Cory Clark: So if I publish something and someone disagrees with me, the first thing I do is send them an email and say, “Hey, let’s chat,” and then figure out why we’re disagreeing, and then together work out a plan to test that.” We suggest people do this with a moderator, because I think it will be really hard for people to just do it one-on-one with an adversary.

Cory Clark: Bring on a moderator that you both trust and figure it out, and our hope is that this will make progress so much faster where we’re getting all this conflicting information, this person is an expert, this person is also an expert, and they’re saying contradictory things and they’re saying contradictory things for decades. It’s not really helpful for people who are trying to figure out what’s true and are trying to make effective policy. So we’re hoping that this will be a faster way to make progress on debates.
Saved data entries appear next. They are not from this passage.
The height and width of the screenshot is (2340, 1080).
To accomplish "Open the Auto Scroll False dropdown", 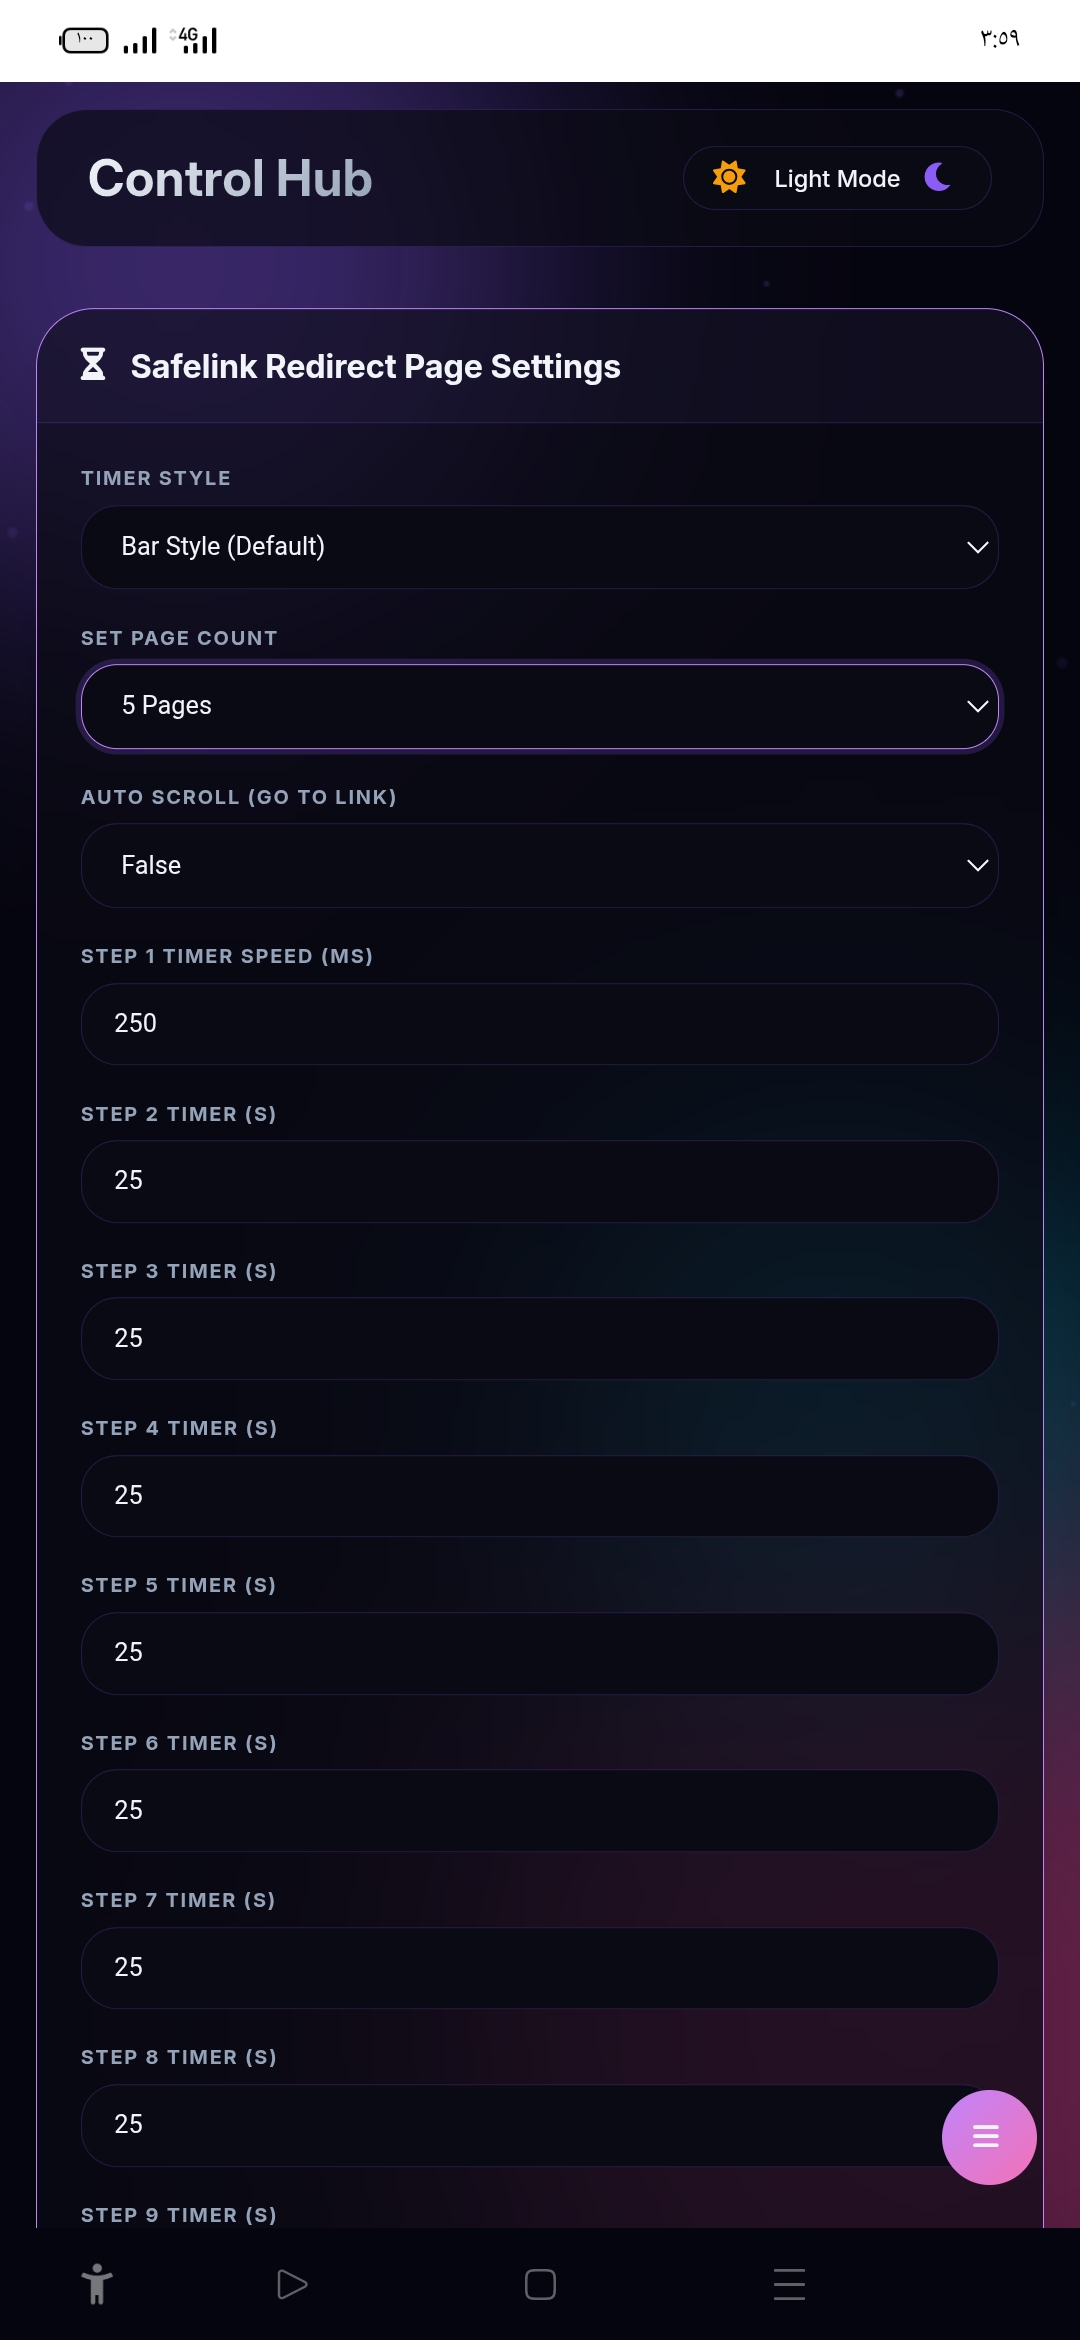I will (x=540, y=865).
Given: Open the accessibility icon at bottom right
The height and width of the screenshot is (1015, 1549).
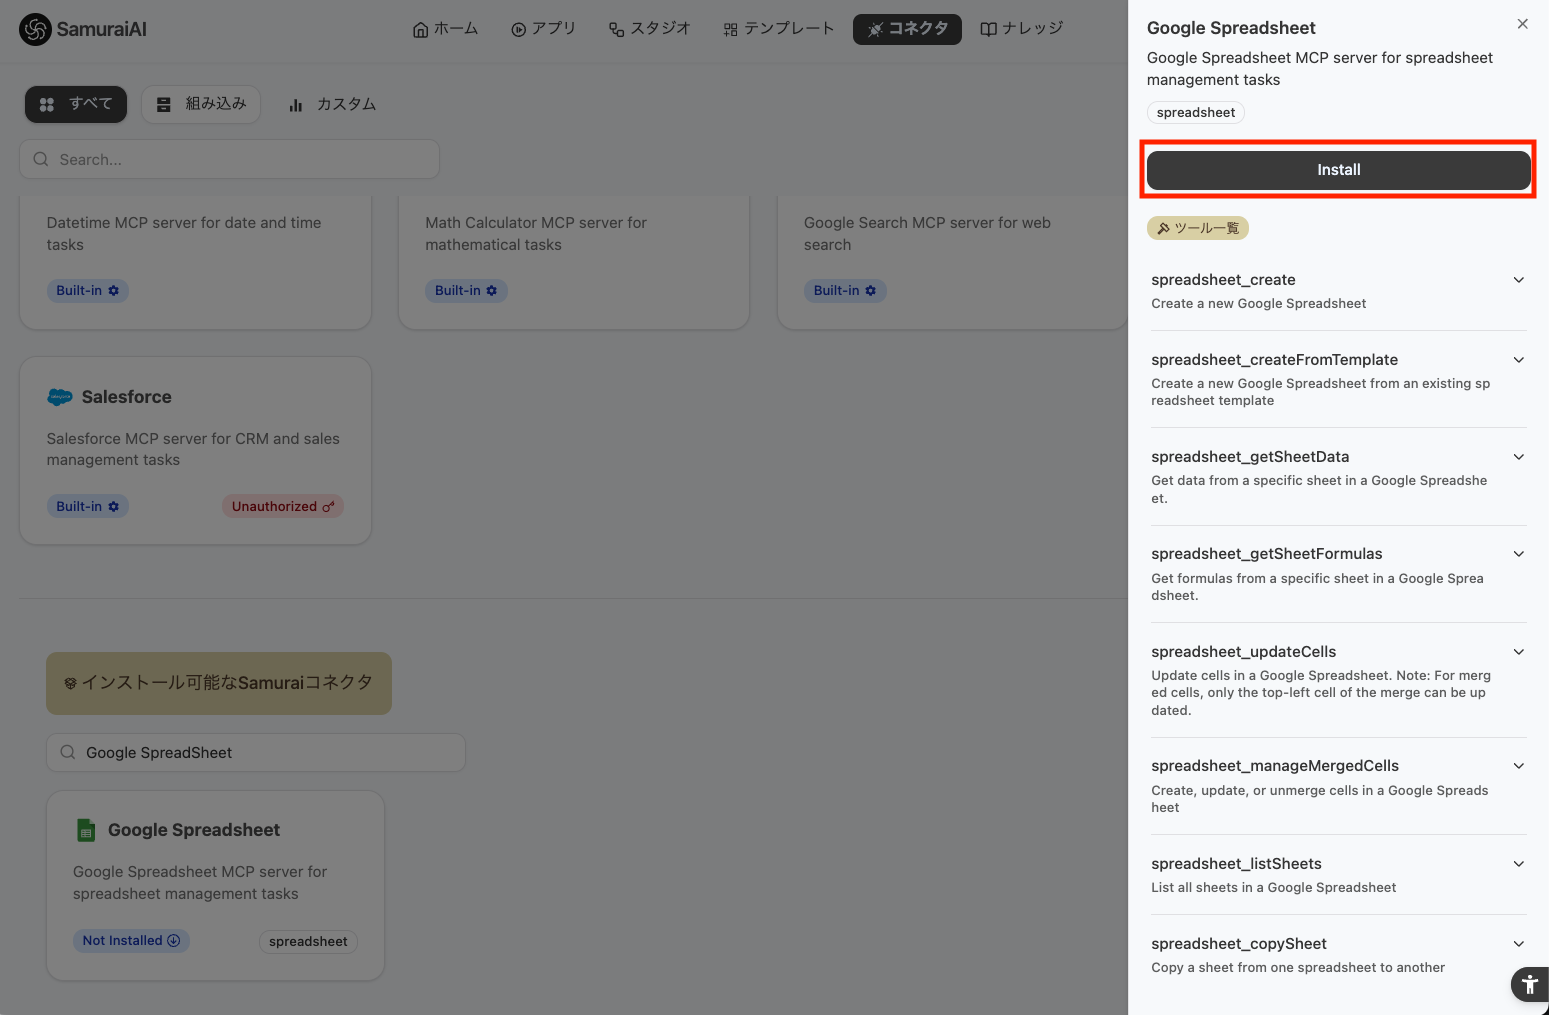Looking at the screenshot, I should 1529,984.
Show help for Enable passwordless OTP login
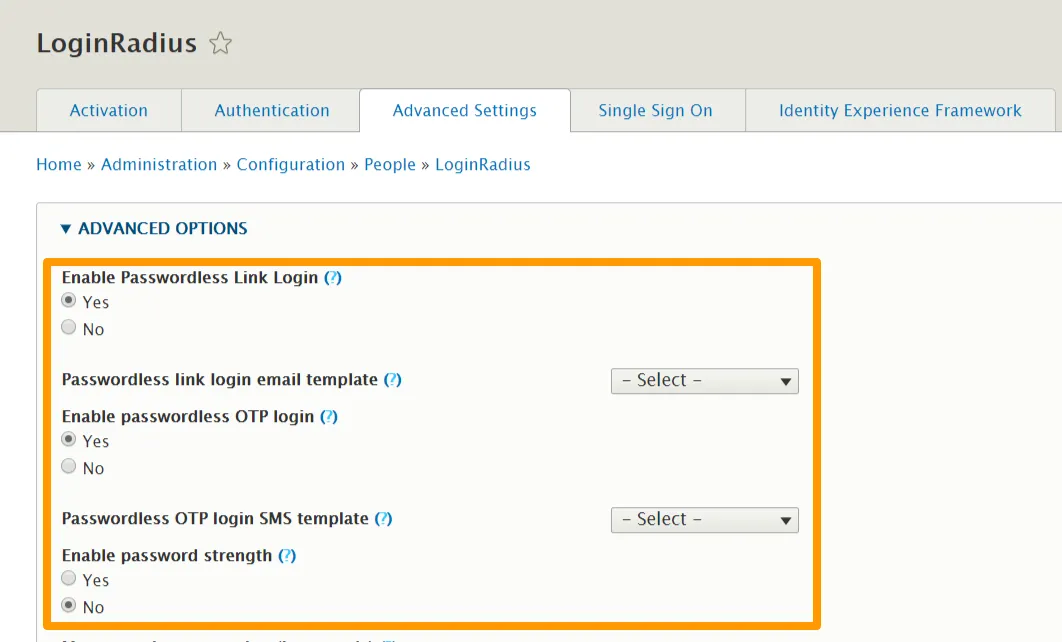 329,416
Cory Clark: And then related to your point on, can we turn down the heat on some of these? The hope is if both sides commit to, this is an empirical argument, this can be settled with empirical data. This isn’t about who’s bad and who’s good, this is about which theory better predicts empirical reality and in which contexts.

Cory Clark: Hopefully, when scholars really try to do these adversarial collaborations, and so far it’s been my experience, which has been… Maybe I got lucky so far, I think I’m doing nine of them right now. [chuckle] It’s a lot. So far, people are really, they’re good, they’re getting along, they’re talking to people that they would not have talked to before. They’re figuring out a lot of the time that they had misunderstandings about the other person’s position, they tend to make their opponent more extreme than they really are, and more rigid than they really are.

Cory Clark: And when they come together and talk to the true person and not their made-up enemy in their head, the conversations are going, are going well so far. So I’m hopeful. It’s really early, we only started this initiative the start of this year, so we’ll see. We’ll see if I just create more enemies. But so far I’m very hopeful that we’ll make some progress and will make some enemies friends and colleagues.

Chelsea Follett: That’s great to hear. Yeah, I think seeing your ideological opponents as worse than they are, is just another negative bias that can destroy our view of the world.

Cory Clark: Oh yeah. One of the more replicable findings is we just totally mischaracterize and make them more extreme and more terrible, and I think a big part of that is because we avoid them and we don’t get to know them. So it just, it allows us to hold our illusions about them because we don’t have to confront reality, we can just, you know, make these assumptions and never challenge them.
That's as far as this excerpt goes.